EXCLUSIVE: The number of advisers having technical issues with connecting to remote proctoring software increased in FASEA’s June exam session, as candidates reported ongoing problems accessing the system despite undergoing pre-testing.
A spokesperson for FASEA told ifa that around 3 per cent of the approximately 2,300 exam candidates for the June sitting had reported technical difficulties with the remote proctoring system, an increase on the 2 per cent who had reported problems in April.
“Candidates experiencing lost time due to connection issues were given additional time to complete their exam. If identified on the day, candidates continued with their exam with the additional time,” the spokesperson said.
“Those who reported lost time immediately after sitting the exam were given the opportunity to reschedule.”
MyIntegrity in Practice principal Joel Ronchi said while the remote proctoring system seemed to go well for advisers “on the whole”, a number of students in the group’s FASEA prep courses had complained of problems with the ProctorU software.
“There was one instance in which an adviser was unable to sit the exam on the day as scheduled and they tried to resolve the issues over a 12-hour period,” Mr Ronchi said.

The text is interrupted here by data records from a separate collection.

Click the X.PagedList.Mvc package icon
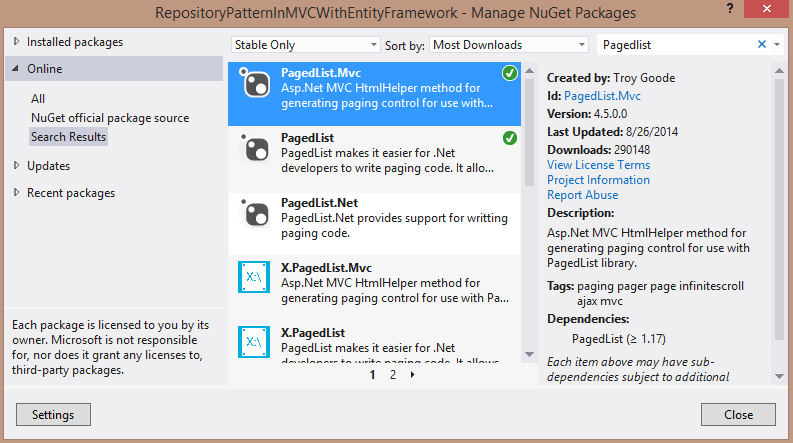This screenshot has height=443, width=793. click(255, 278)
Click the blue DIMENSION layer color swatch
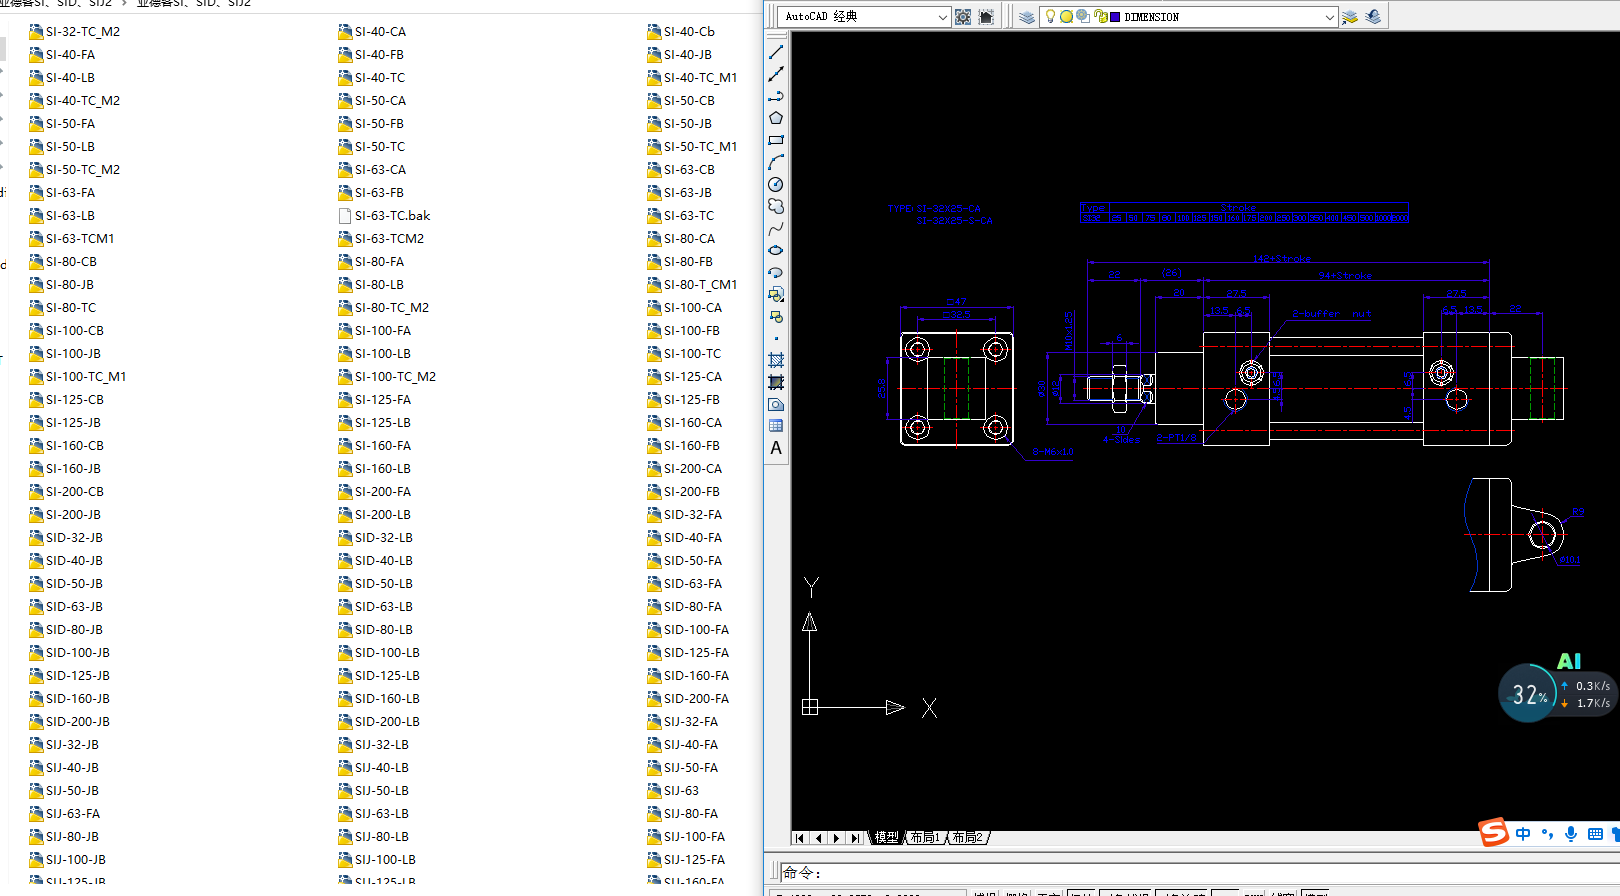 coord(1115,17)
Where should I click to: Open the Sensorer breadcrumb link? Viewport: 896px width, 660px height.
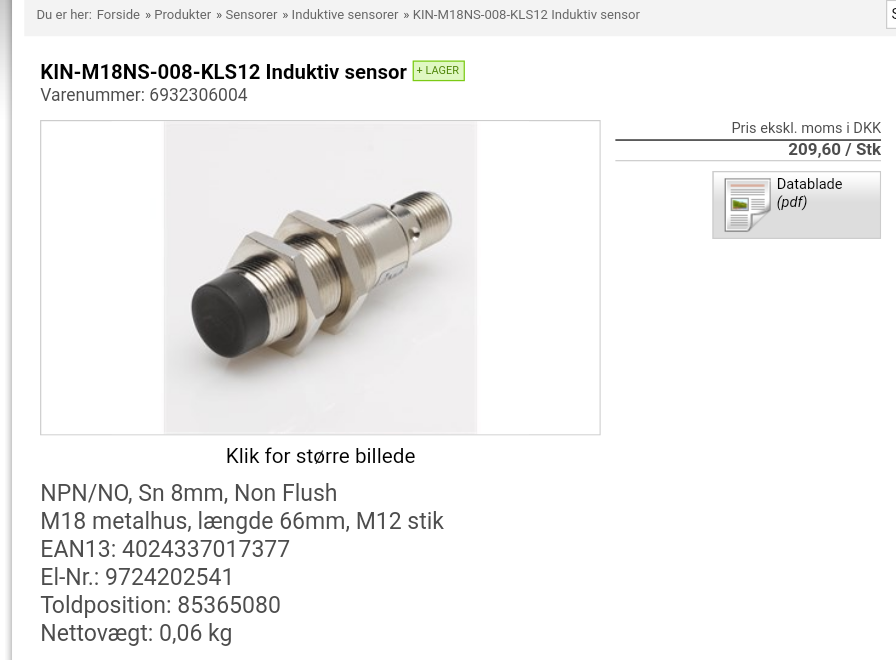(251, 15)
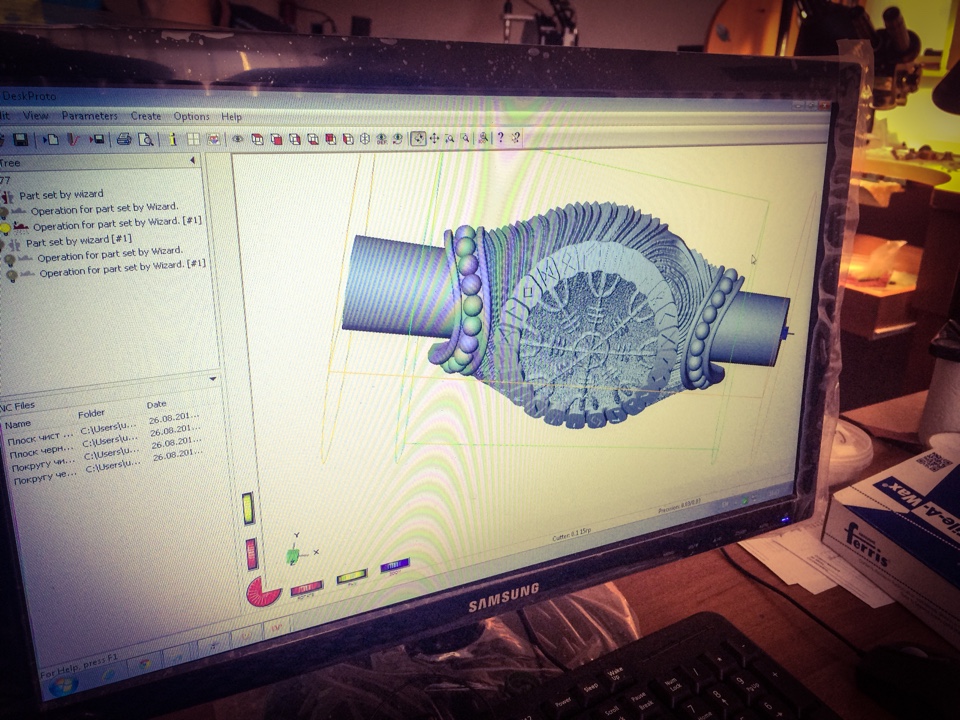
Task: Click the Save floppy disk toolbar icon
Action: [x=20, y=139]
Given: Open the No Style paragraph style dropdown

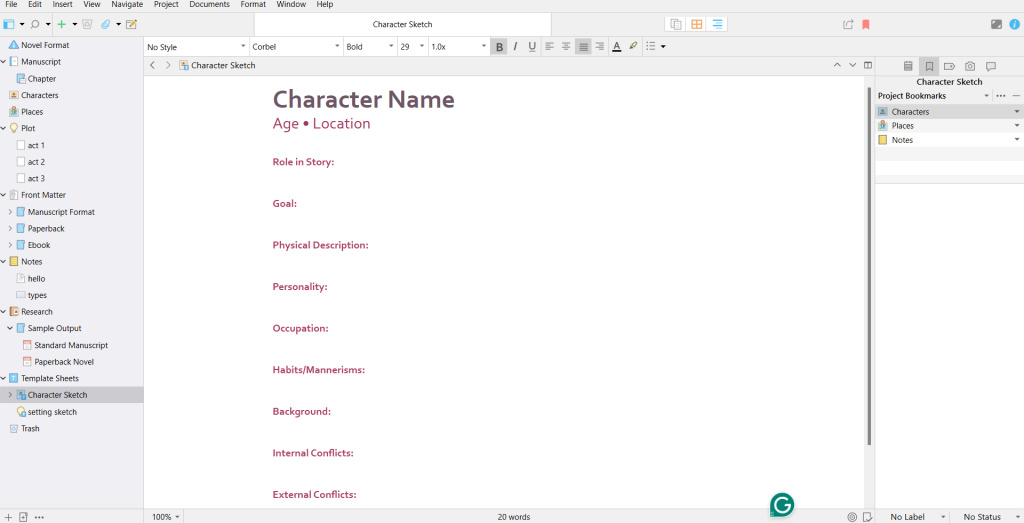Looking at the screenshot, I should click(195, 47).
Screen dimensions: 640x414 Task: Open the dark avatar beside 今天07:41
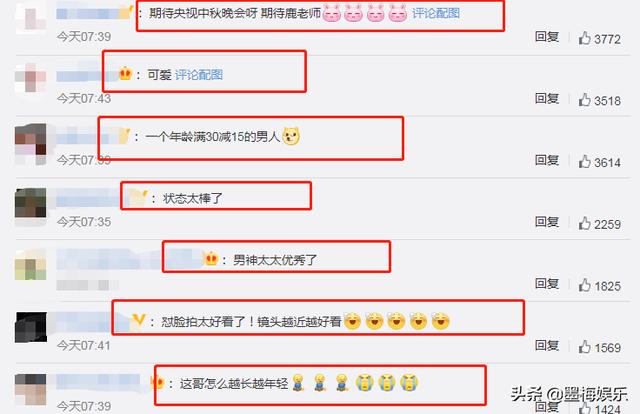pyautogui.click(x=31, y=327)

“The adviser mentioned his experience with ACER was very positive, [but] the challenge, in his case was the continuity of the message between Proctor U and ACER, although this could have been because it was on the weekend.
“ACER told the adviser they would be able to resit the exam, whereas this was not the message he was getting from ProctorU, however the adviser was given instructions about how they might resolve the issue during the working week.”
Other students had reported delays of up to four hours in their exam start time because of technical issues, and problems in resolving their complaints with ProctorU’s remote proctors during their exam.
“One challenge that was raised by advisers who had lengthy periods in trying to resolve access through the Proctor U process was that, depending on the time scale of the issue, they would be rotated to another proctor and would have to explain the situation again,” Mr Ronchi said.
An adviser speaking to ifa on condition of anonymity said he was delayed by around two hours in starting the exam due to problems accessing the system.
“My password wasn’t accepted and I wasn’t able to change it, so I rang the support number that was listed but it rang out,” the adviser said.
“I ended up speaking to four different proctors through the dialogue box – the first one gave up, the second one said to try a different computer. Finally around the two hour mark, the fourth proctor was able to talk me through the problem.
“At the end of the day I managed to get through the exam with a few minutes to spare, but it was a disaster.”
The adviser said two of his colleagues had also faced delays of up to an hour accessing the remote proctoring system during the April and June sessions.
A spokesperson for ProctorU said the software company "work[s] very closely with our testing and certification partners to minimise any technology issues that test-takers may experience".
"Unfortunately, variations in hardware, internet speed and access can cause disruptions or delays for a very small percentage of test-takers," the spokesperson said.
"We never want a test-taker to be distracted with technical issues and we do everything we can to prevent them."
FASEA recently announced its remaining exam sessions for 2020 would be offered as a mix of remote proctoring and in person sessions in both metro and regional locations. However, it stipulated in-person sittings would be dependent on public health advice at the time.
Mr Ronchi suggested the authority should consider regularly releasing statistics around connectivity issues advisers were experiencing with remote proctoring, in addition to the guidelines already available on the FASEA website.
“It would be great if FASEA could release high level stats around these and similar issues so that advisers can make fully informed decisions as to whether they are comfortable sitting the exam by remote proctor, or whether they should wait until in-person sittings recommence in exam centres, given the recent approval of the 12-month extension,” Mr Ronchi said.